O drama pode ser dividido em tantos actos, quantos se queira. Mas, naturalmente, tem quatro actos. Assim o ensina a intuição grega, filosoficamente desdobrada.

A epopeia, e toda a narrativa literária, baseia-se, não como a ode em três, ou o drama em quatro, tempos, mas em um movimento de cinco tempos, que é o mais largo em que se pode dividir o movimento da onda. Os movimentos são os quatro do drama, mas o cimo da onda, o ponto de passagem da curva no sentido inverso, para a curva no próprio sentido, da direcção da onda, é considerado como, também, um tempo do movimento. Assim, os cinco tempos do movimento épico são: (1) preparação, (2) desenvolvimento, (3) segunda preparação, (4) decisão, (5) fim. — Ocorrerá perguntar porque é que se chama decisão e clímax ao movimento recurvo da onda, quando se move já no sentido da sua direcção primeira, e se não chama — pelo menos nesta quíntupla divisão — o auge, ou o clímax, ao seu auge visível, que é quando a onda passa no seu ponto mais alto.
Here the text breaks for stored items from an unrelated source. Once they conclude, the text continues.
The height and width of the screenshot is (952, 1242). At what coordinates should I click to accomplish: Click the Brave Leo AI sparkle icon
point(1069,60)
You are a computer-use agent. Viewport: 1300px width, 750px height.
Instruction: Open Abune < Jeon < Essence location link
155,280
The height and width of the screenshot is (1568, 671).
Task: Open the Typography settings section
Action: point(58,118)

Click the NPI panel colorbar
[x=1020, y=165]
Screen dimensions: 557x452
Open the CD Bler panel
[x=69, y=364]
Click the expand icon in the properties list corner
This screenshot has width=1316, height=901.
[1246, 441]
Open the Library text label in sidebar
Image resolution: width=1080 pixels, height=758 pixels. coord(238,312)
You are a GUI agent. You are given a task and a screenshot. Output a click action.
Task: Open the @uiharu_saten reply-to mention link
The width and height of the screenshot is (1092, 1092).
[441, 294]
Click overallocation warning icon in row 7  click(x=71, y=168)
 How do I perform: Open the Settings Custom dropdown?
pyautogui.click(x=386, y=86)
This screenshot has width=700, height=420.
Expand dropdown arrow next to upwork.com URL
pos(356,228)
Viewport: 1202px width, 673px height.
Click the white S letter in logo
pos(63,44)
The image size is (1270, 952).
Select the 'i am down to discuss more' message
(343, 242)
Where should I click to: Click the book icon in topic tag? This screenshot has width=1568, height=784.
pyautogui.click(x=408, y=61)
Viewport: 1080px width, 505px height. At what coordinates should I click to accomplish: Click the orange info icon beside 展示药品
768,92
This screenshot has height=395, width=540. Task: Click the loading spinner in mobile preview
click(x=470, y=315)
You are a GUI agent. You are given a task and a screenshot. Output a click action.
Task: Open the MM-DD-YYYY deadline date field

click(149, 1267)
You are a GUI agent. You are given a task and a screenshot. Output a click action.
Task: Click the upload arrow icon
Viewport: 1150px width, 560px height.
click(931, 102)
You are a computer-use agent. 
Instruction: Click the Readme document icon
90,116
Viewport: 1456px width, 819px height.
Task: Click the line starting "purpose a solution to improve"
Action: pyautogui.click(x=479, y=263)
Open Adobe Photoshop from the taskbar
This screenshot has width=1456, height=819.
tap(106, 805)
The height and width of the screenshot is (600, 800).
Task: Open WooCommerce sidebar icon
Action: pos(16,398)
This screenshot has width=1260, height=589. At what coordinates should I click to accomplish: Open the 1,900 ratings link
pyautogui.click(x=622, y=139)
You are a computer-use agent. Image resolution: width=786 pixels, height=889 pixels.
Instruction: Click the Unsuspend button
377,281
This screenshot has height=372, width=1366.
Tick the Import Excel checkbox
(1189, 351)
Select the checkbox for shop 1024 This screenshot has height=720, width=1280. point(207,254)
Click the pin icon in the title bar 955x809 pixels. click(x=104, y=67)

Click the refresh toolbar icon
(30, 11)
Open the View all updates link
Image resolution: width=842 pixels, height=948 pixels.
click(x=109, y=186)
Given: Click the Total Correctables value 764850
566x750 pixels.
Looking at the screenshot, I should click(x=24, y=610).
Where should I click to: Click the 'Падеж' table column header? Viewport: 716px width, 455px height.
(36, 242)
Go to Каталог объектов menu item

É que — repare-se bem — em tudo isto se estuda o ritmo e não a altura; a altura da onda não entra na comparação, nem serve de base. É o seu ritmo apenas, e a sua altura só como serva do seu ritmo, que entram no problema. O auge da onda, em altura, é o seu ponto de máxima altura; mas o auge da onda, em ritmo, é o seu ponto de definitiva direcção. Esse ponto é quando, já sem retorno possível, se dirige para o ponto para onde a sua direcção a encaminhou.

É evidente que o que se diz aqui da ode, se aplica, na prosa, à obra que não contém narrativa, mas apenas impressão; que o que se diz aqui do drama, se aplica ao drama em prosa, como ao em verso; que o que se diz aqui da epopeia, e por implicação de qualquer poema narrativo, se supõe dito de, na prosa, a narrativa de qualquer espécie, seja conto, ou novela, ou romance extenso.

s.d.

Pessoa Inédito. Fernando Pessoa. (Orientação, coordenação e prefácio de Teresa Rita Lopes). Lisboa: Livros Horizonte, 1993.